Christian Chavagneux
L’ancien premier ministre britannique Gordon Brown avait surpris en 2009 par son agressivité envers les paradis fiscaux. Un ensemble de décisions confirment désormais que son successeur David Cameron entend développer encore plus le rôle de la place de Londres comme paradis fiscal.
Une première mesure vise à attirer les plus fortunés au Royaume-Uni en leur offrant rien de moins que des lois migratoires spécifiques. Jusqu’à présent, un étranger ne peut obtenir un titre de résident permanent (et les avantages fiscaux qui vont avec pour ses revenus hors Royaume-Uni) qu’au bout de 5 ans. A partir d’avril, cette contrainte ne sera plus réservé qu’à ceux incapables d’amener plus d’un million de livres sterlings (1,2 million d’euros). Ceux qui arrivent avec 3 millions bénéficieront du statut en 3 ans, et à 10 millions et plus il ne faudra plus que 2 ans ! Les autorités britanniques ont du lire les travaux de Thomas Piketty et Anthony Atkinson sur le fait que notre époque est marquée par une montée des inégalités entre gens très aisés, les très très riches devenant vraiment beaucoup riches que les simples riches et c’est visiblement les premiers que le gouvernement britannique a décidé de cibler.
Mais les entreprises ne sont pas oubliées. Il y a d’abord la volonté du gouvernement de ramener le taux d’imposition sur les bénéfices de 28 % actuellement à 24 % en 2014. Mais un gros cadeau supplémentaire est en route pour les plus grandes et les plus internationalisées d’entre elles. La loi britannique actuelle stipule que les filiales à l’étranger paient bien sûr leurs impôts aux gouvernements étrangers et que si la maison mère britannique veut rapatrier le reste des profits en Angleterre, elle devra payer en impôt sur les bénéfices la différence entre le taux étranger et le taux britannique de 28 %. Le gouvernement souhaite que cette mesure soit supprimée. Il ne reste plus aux entreprises britanniques qu’à développer leur présence déjà grande dans les paradis fiscaux – les 20 premières entreprises y comptent plus de 1000 filiales – pour localiser leurs profits offshore et tout rapatrier sans impôt ! Un véritable scandale fiscal.

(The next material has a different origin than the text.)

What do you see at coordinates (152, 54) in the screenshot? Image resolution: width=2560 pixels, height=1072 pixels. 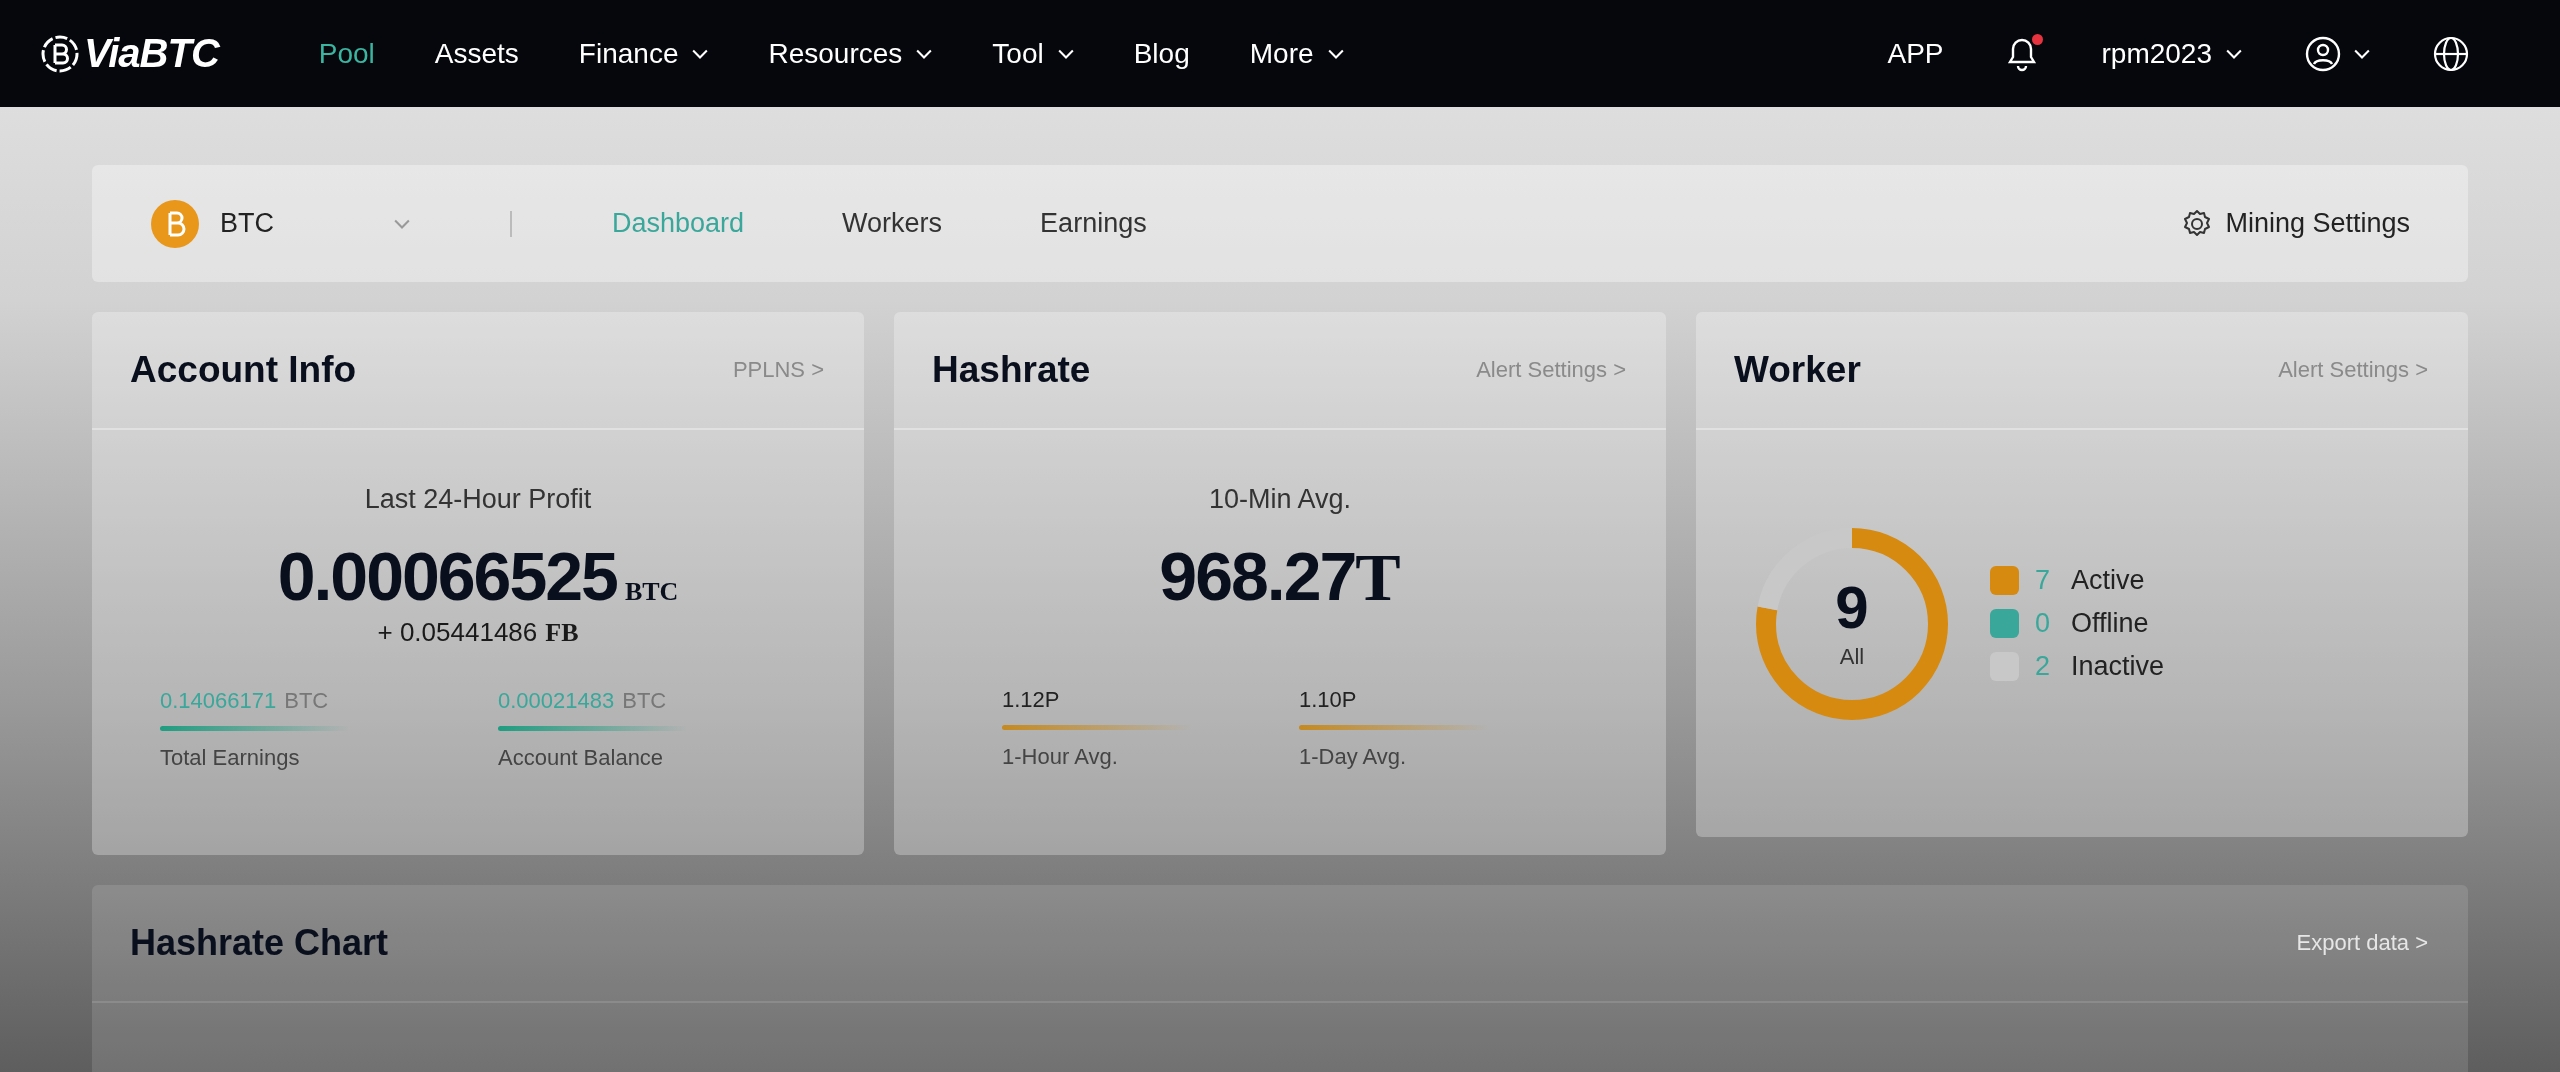 I see `logo-text: ViaBTC` at bounding box center [152, 54].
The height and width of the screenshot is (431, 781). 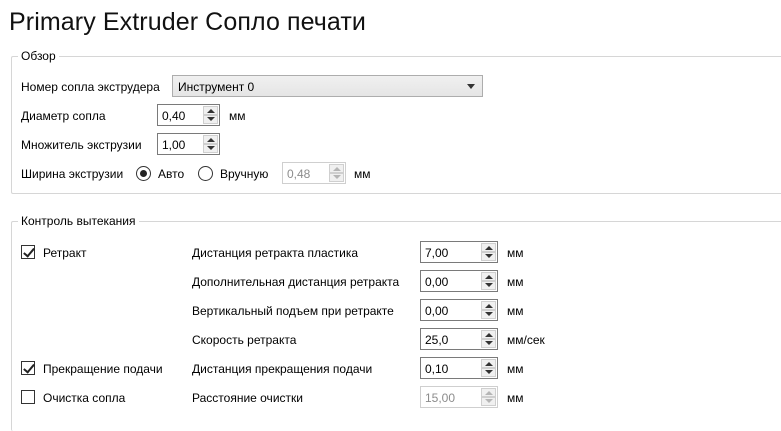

Tout ceci ne fait que confirmer explicitement la nouvelle approche britannique envers les paradis fiscaux que l’on sentait pointer à la fin de l’an denier. Complètement à l’encontre de la politique actuelle du G20, le Royaume-Uni a signé le 25 octobre 2010 (et l’Allemagne a fait pareil le 27 octobre) un préaccord avec la Suisse permettant à cette dernière de continuer à préserver son secret bancaire. Des négociations bilatérales ont débuté au début de cette année pour autoriser les banques helvétiques à prélever un impôt à la source sur les intérêts et dividendes touchés en Suisse par Britanniques dont l’anonymat sera alors préservé. Pour régler le passé, la Suisse s’engage à estimer le produit de l’évasion fiscale des ressortissants britanniques et de le taxer également, ce qui vaudra ensuite amnistie pour les personnes concernées. On pourrait même imaginer que le fisc britannique s’abstiendra à l’avenir de demander des informations au fisc suisse, se contentant du produit de la taxe, ce qui remettrait complètement en cause le travail actuel réalisé par le Forum mondial de l’OCDE qui cherche à mettre en place un mécanisme d’échange d’informations fiscales entre pays. Qui plus est, la Suisse réclame en contrepartie un plus grand accès aux marchés financiers britanniques, un règlement de la question de l’utilisation de données fiscales volées ainsi que l’impossibilité de criminaliser les activités des banques et de leurs employés ! (idem avec l’Allemagne)
Comme nous l’avions montré dès 2006 avec Ronen Palan (et encore plus en 2010 ici), le Royaume-Uni est le premier paradis fiscal mondial. Le remarquable tout récent livre de Nick Shaxson est venu en apporter de manière bien plus percutante la démonstration. Après une phase coopérative de lutte contre les paradis fiscaux à la fin du gouvernement travailliste de Gordon Brown, la coalition actuelle dirigée par les conservateurs renoue avec la stratégie parasite qui est depuis longtemps celle du Royaume-Uni.